Good Very Fine. Apparently unique and unpublished.

From the collection of an antiquarian, Bavaria c. 1960s-1990s.

This remarkable coin adds new types to the corpus for the Cilician city of Ura, a city whose coinage until very recently was of the greatest rarity, and may still be considered extremely rare, with only three varieties appearing at auction in the past 20 years.
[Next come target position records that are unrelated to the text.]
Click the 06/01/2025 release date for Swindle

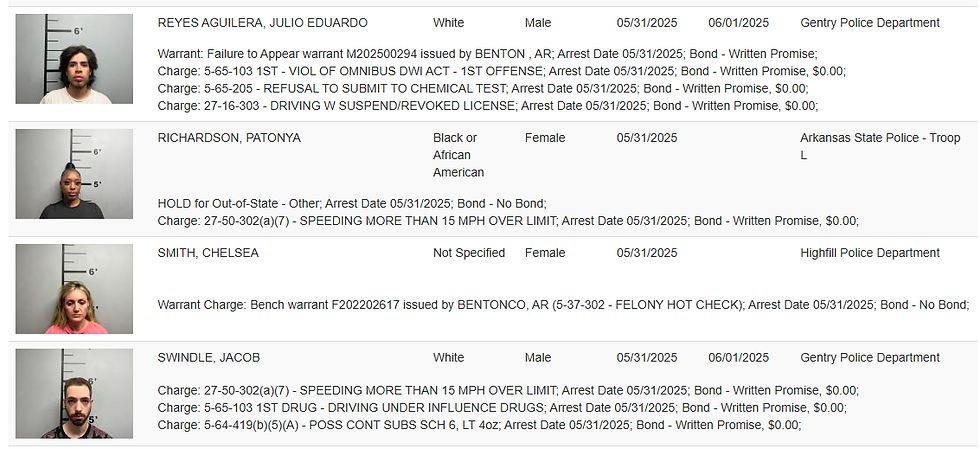739,358
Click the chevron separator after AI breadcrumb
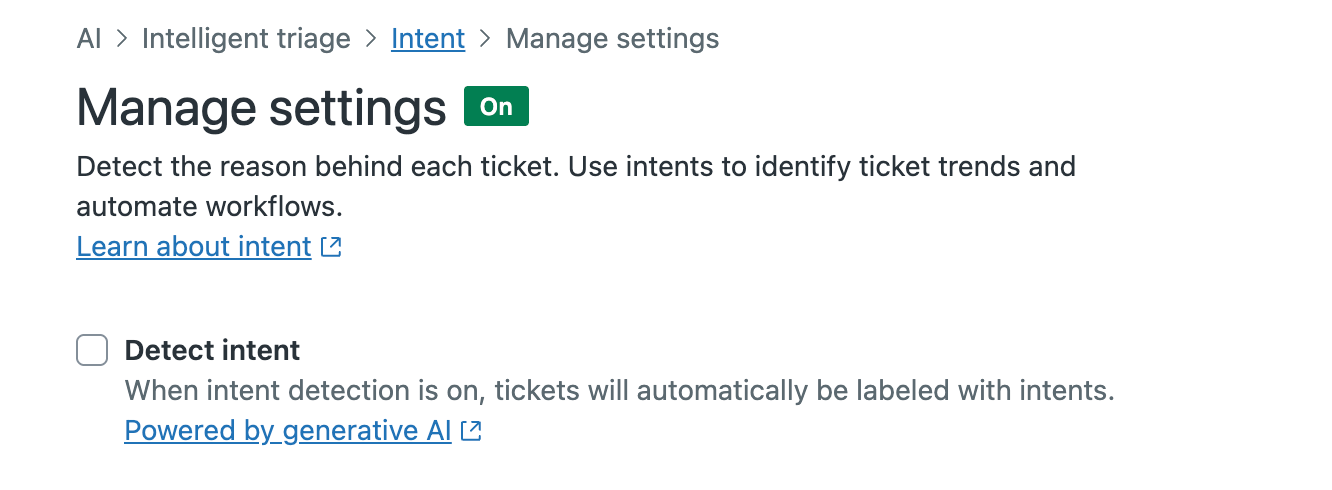The width and height of the screenshot is (1332, 490). point(122,39)
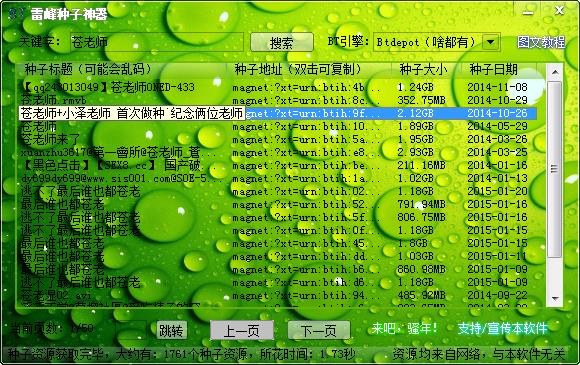Click the 支持/宣传本软件 link
This screenshot has width=580, height=365.
[502, 328]
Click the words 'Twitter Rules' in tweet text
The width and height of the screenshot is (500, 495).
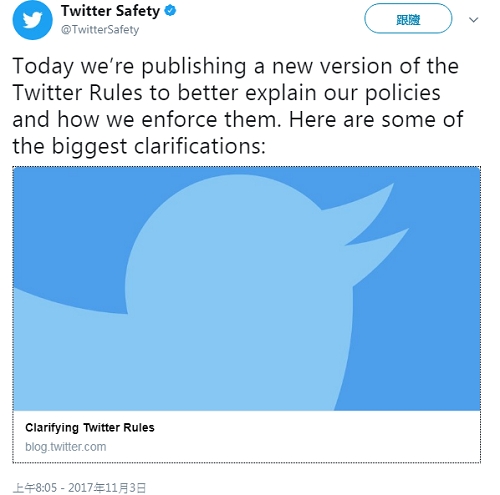tap(77, 93)

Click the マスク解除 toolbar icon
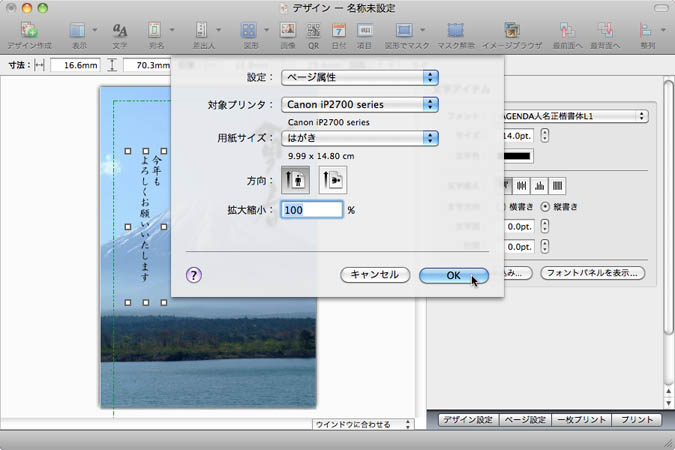(x=455, y=31)

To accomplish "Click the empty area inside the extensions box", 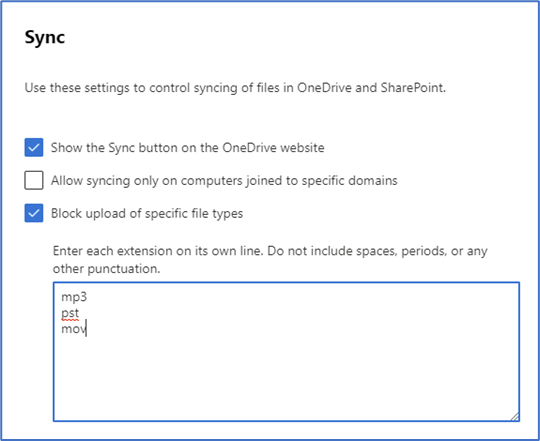I will tap(287, 379).
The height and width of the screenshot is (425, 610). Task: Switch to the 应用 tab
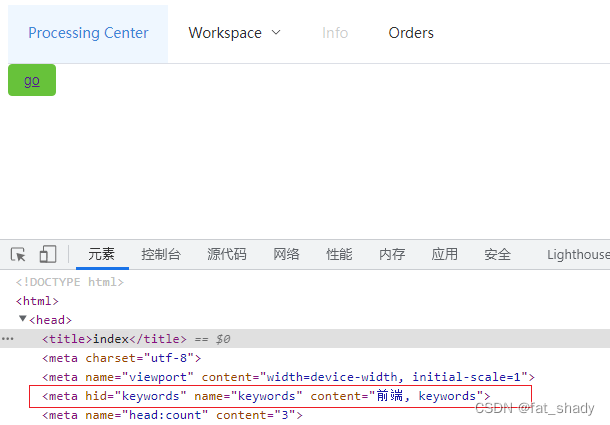[445, 254]
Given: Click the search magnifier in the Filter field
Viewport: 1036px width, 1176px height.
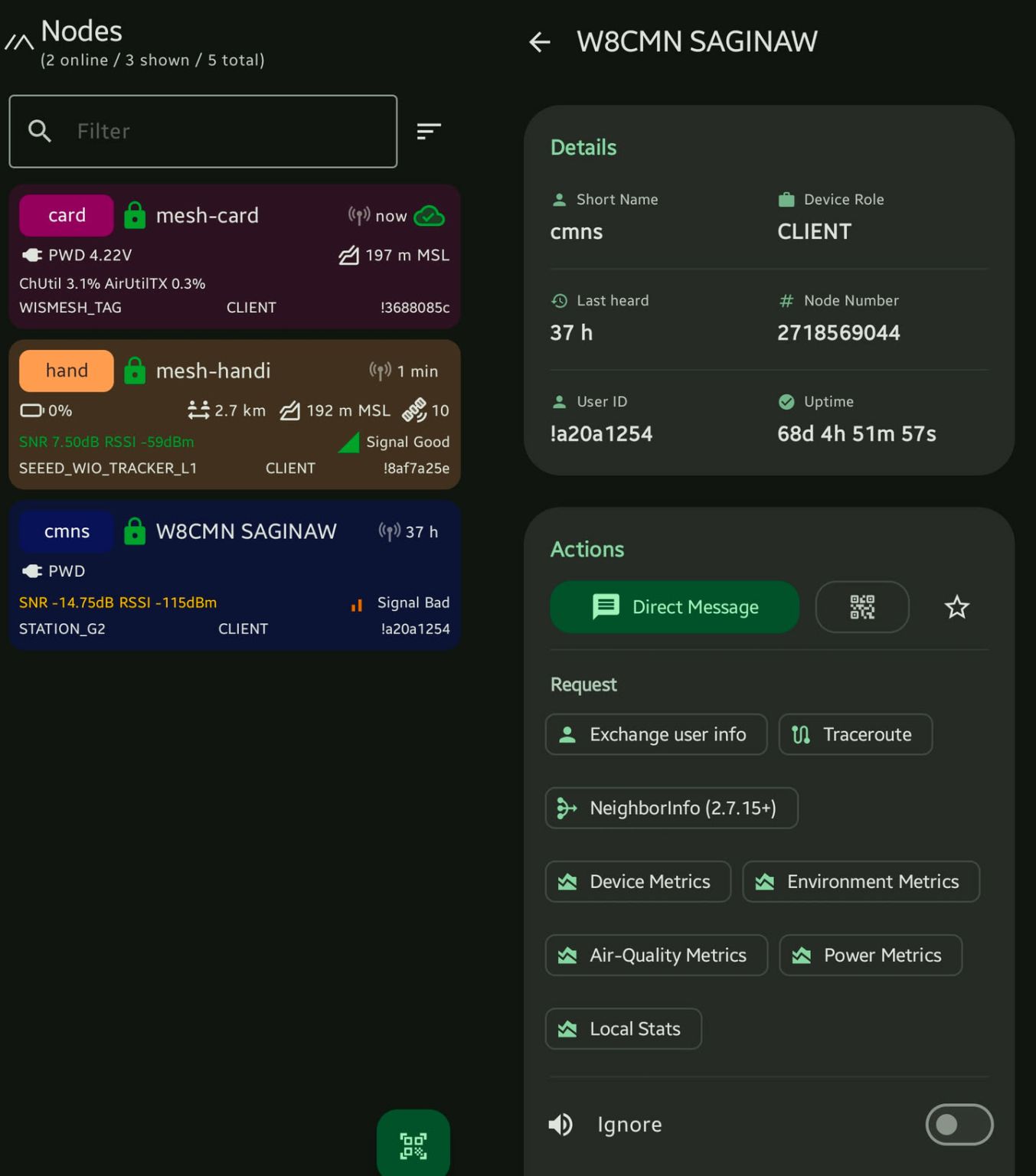Looking at the screenshot, I should (40, 131).
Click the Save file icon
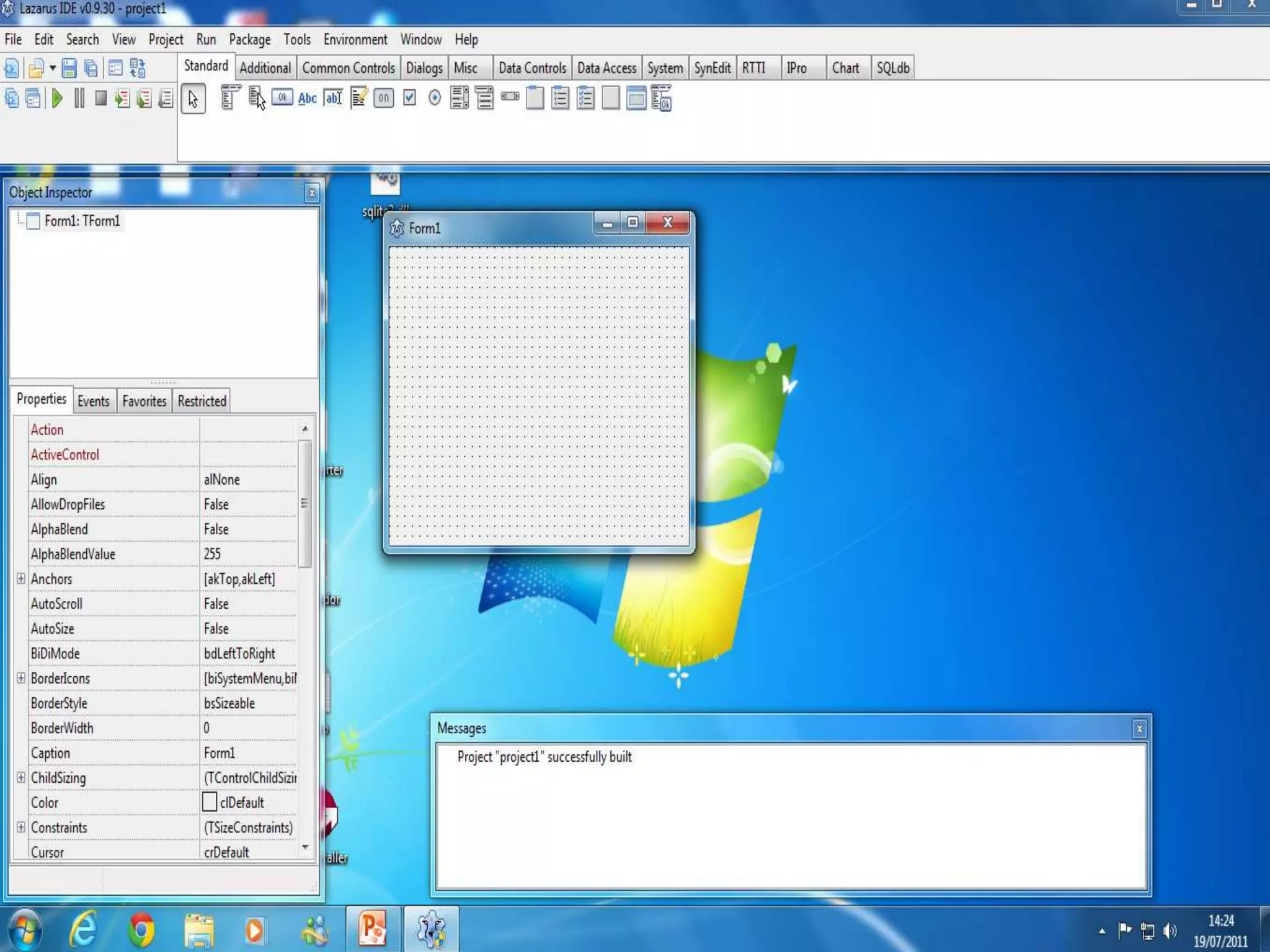 (69, 68)
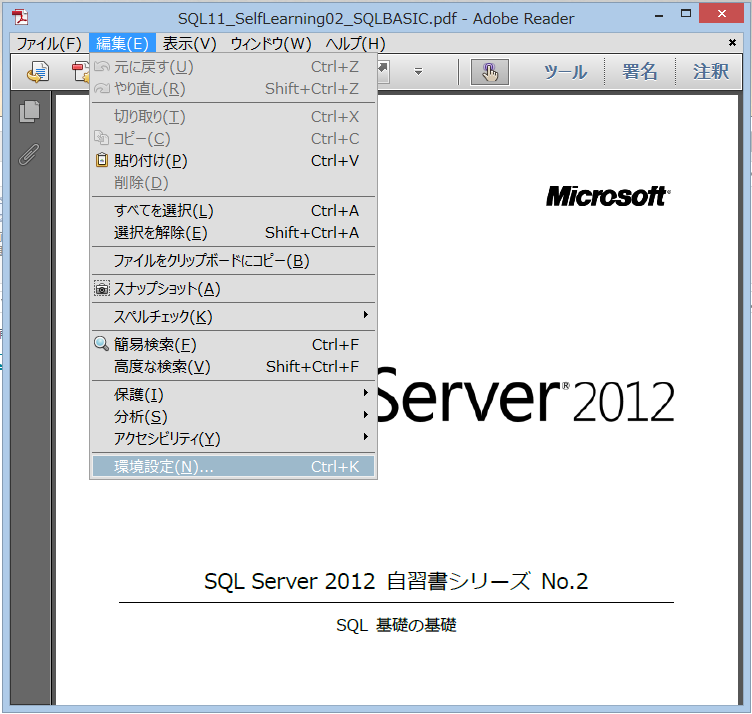Viewport: 752px width, 714px height.
Task: Choose Select All (すべてを選択)
Action: [164, 211]
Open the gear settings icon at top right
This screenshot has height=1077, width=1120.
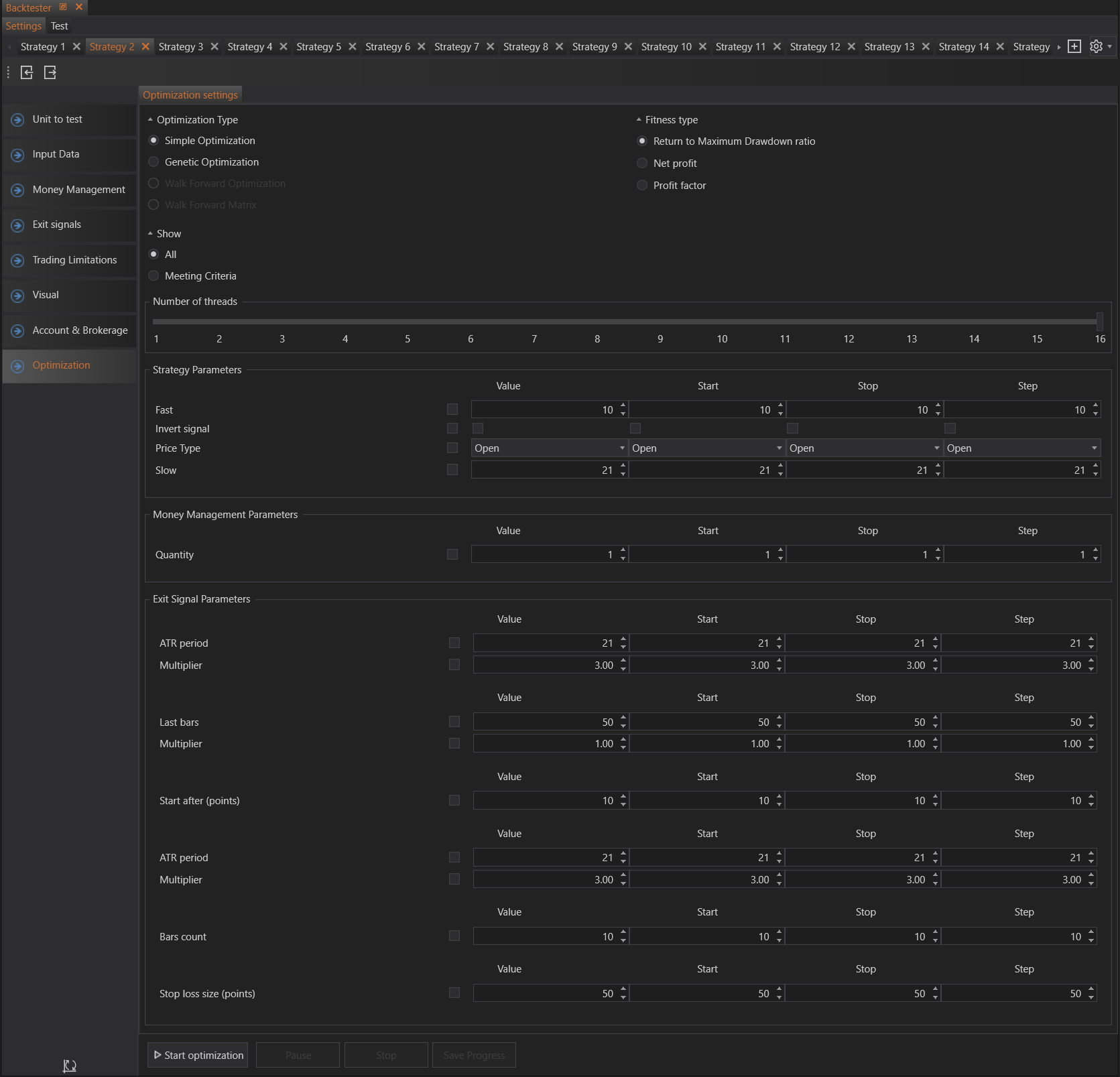(1096, 46)
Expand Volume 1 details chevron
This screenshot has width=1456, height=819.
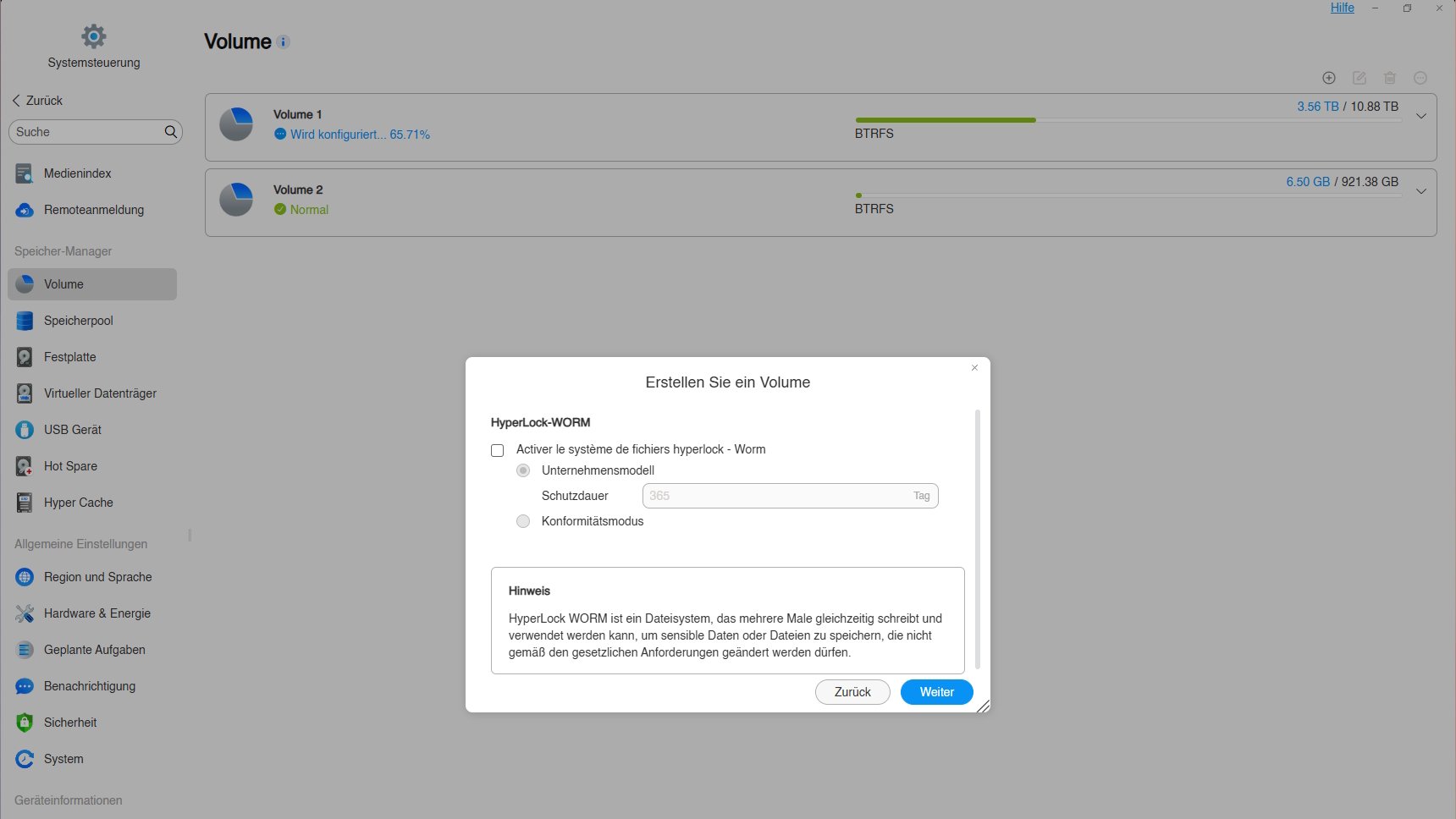pyautogui.click(x=1421, y=116)
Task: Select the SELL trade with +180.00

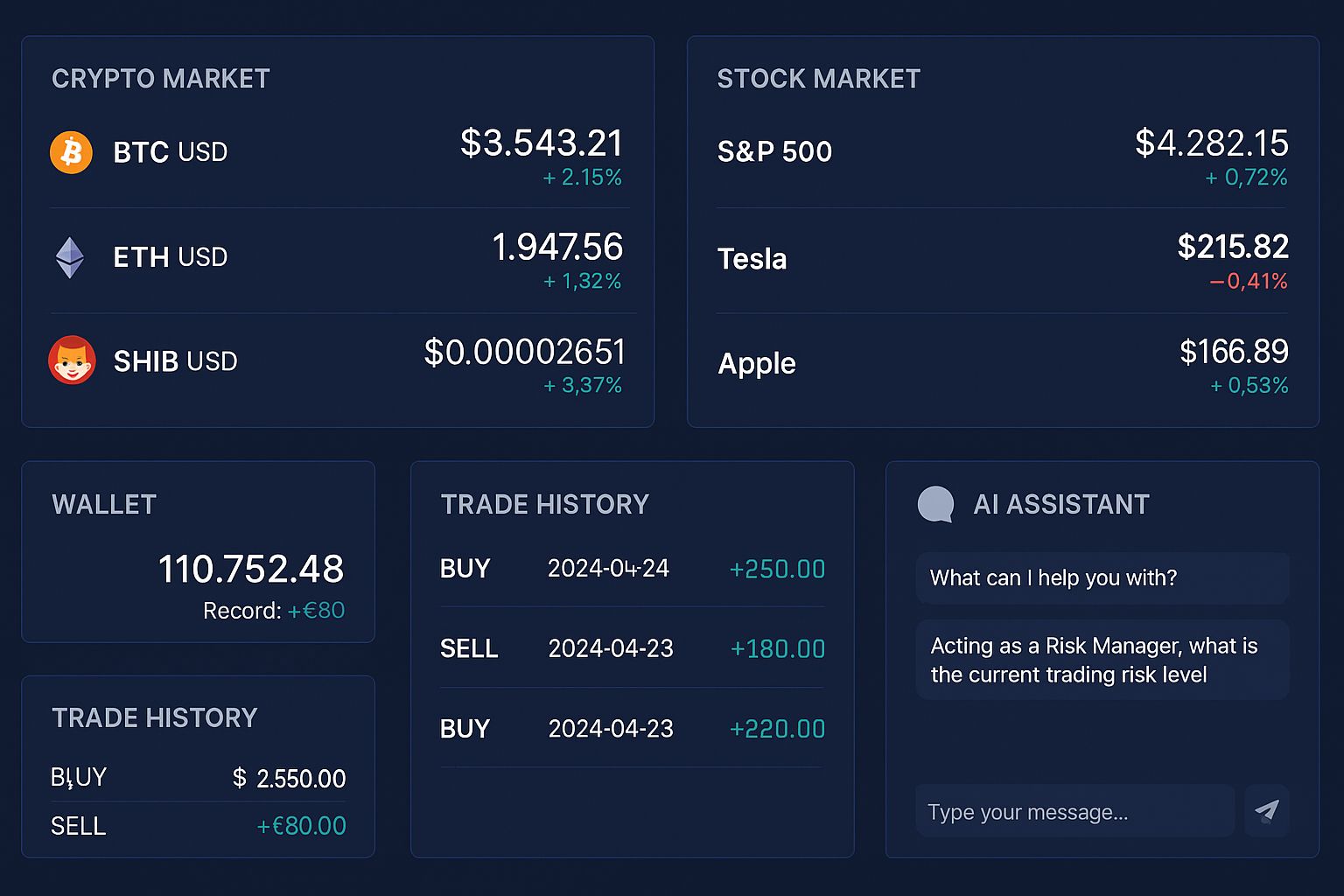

Ura is a little known historical city, being discussed by few scholars who have conflicting opinions on both its location and its history. Trevor Bryce, (The Peoples and Places of Ancient Western Asia, Routledge, Oxon, 2011, p.662,) believes Ura to have been the predecessor of the more well known city of Soloi, due to archaeological evidence which could match both the dating and description on Ura in ancient Hittite texts. Other scholars however believe Ura to be the original name for Kelenderis, due to the location of the city on the sea as Ura was known to be a large port town. What can be said with more authority, taken from the ancient text of 'Nariglissar Chronicle', is that the city was the 'Royal City' of Appausu, King of Pirindu, who was one of the Neo-Hittite kings, but was later taken by Nagriglissar, a babylonian king in approximately 557 BC. Due to the conflicting scholarly reports on this city, coin attribution to a mint in this location is often uncertain as stated by Casabonne in her refusal to attribute definitively to this city: 'Nous ne tiendrons pas compe du monnayage au nom d'Ura don't l'attribution à une cité reste hypothétique' - 'We will not take into account the coinage in the name of Ura so the attribution to a city remains hypothetical'. However, this coin here clearly displays the legend 'RH setting it within the small group of rare coins identified from this city.